Leo Gullotta racconta di essere stato inizialmente contattato per ricevere un riconoscimento durante la serata del 3 settembre dedicata ai 50 anni del teatro a Taormina e di avere poi scoperto che il suo nome non figurava più tra i premiati. L’attore ipotizza l’intervento di una «manina destra» e si dice «offeso». Elvira Amata nega un ruolo della Regione, mentre Simona Celi parla di una selezione tra numerosi artisti e ribadisce la stima per Gullotta.

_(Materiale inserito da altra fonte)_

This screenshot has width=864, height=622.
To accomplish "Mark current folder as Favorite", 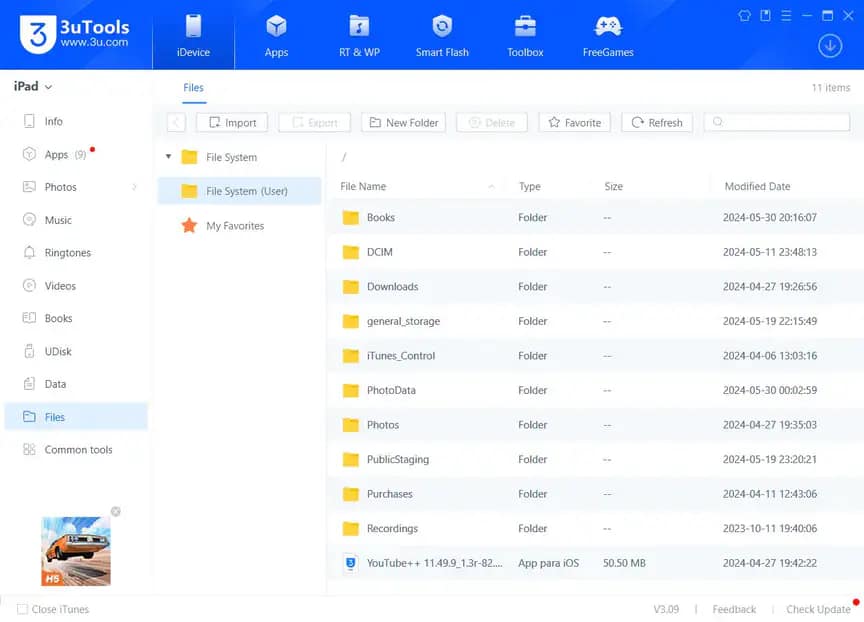I will click(574, 122).
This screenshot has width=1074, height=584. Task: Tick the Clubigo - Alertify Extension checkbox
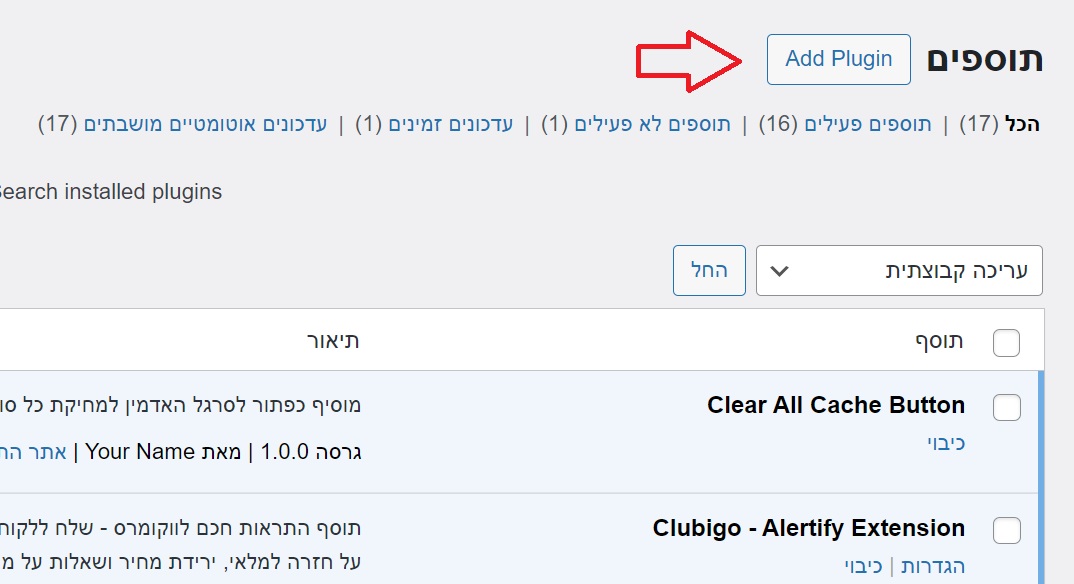pos(1006,530)
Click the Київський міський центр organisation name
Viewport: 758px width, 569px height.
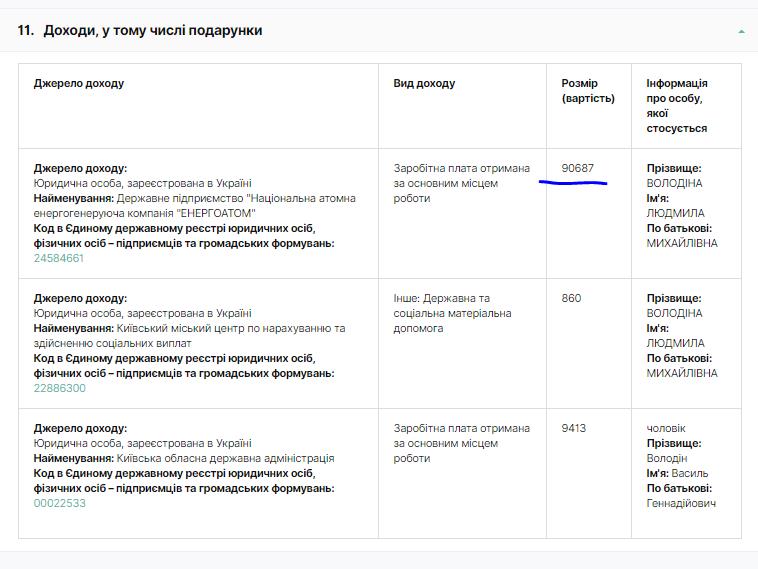click(230, 328)
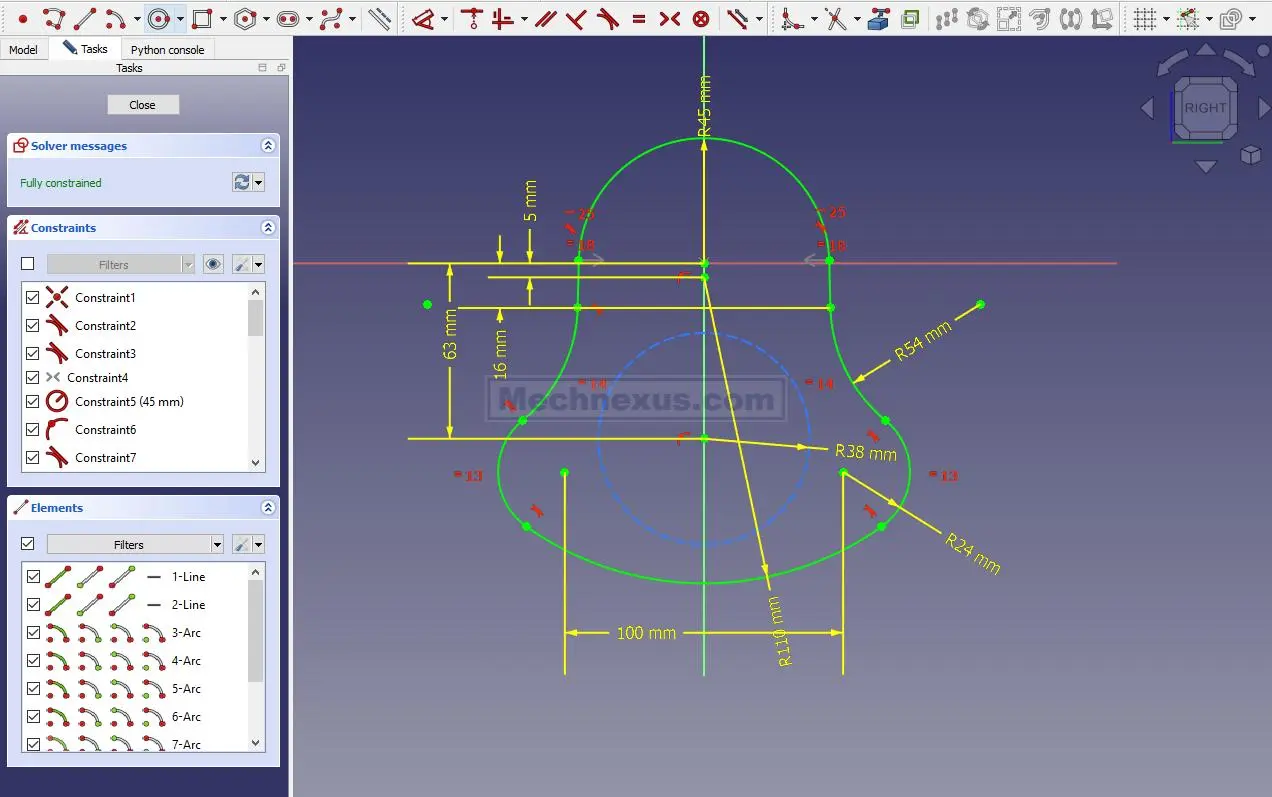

Leo Gullotta racconta di essere stato inizialmente scelto per ricevere un riconoscimento della Fondazione Taormina Arte e di avere poi scoperto che il suo nome non figurava più tra i premiati. L’attore, 80 anni, attribuisce la decisione al possibile intervento di una «manina destra» e parla di «amichettismo», dicendosi «offeso come professionista, come persona e come siciliano».

Sulla vicenda sono intervenute sia Elvira Amata, assessora al Turismo, Sport e Spettacolo della Regione Siciliana, che afferma di non conoscere le ragioni della scelta e di non entrare nel merito delle decisioni artistiche della Fondazione, sia Simona Celi, direttrice artistica della Fondazione Taormina Arte Sicilia, che nega qualsiasi volontà di mettere in discussione il valore dell’attore e spiega che per i dodici riconoscimenti previsti è stato necessario effettuare una selezione tra numerose personalità.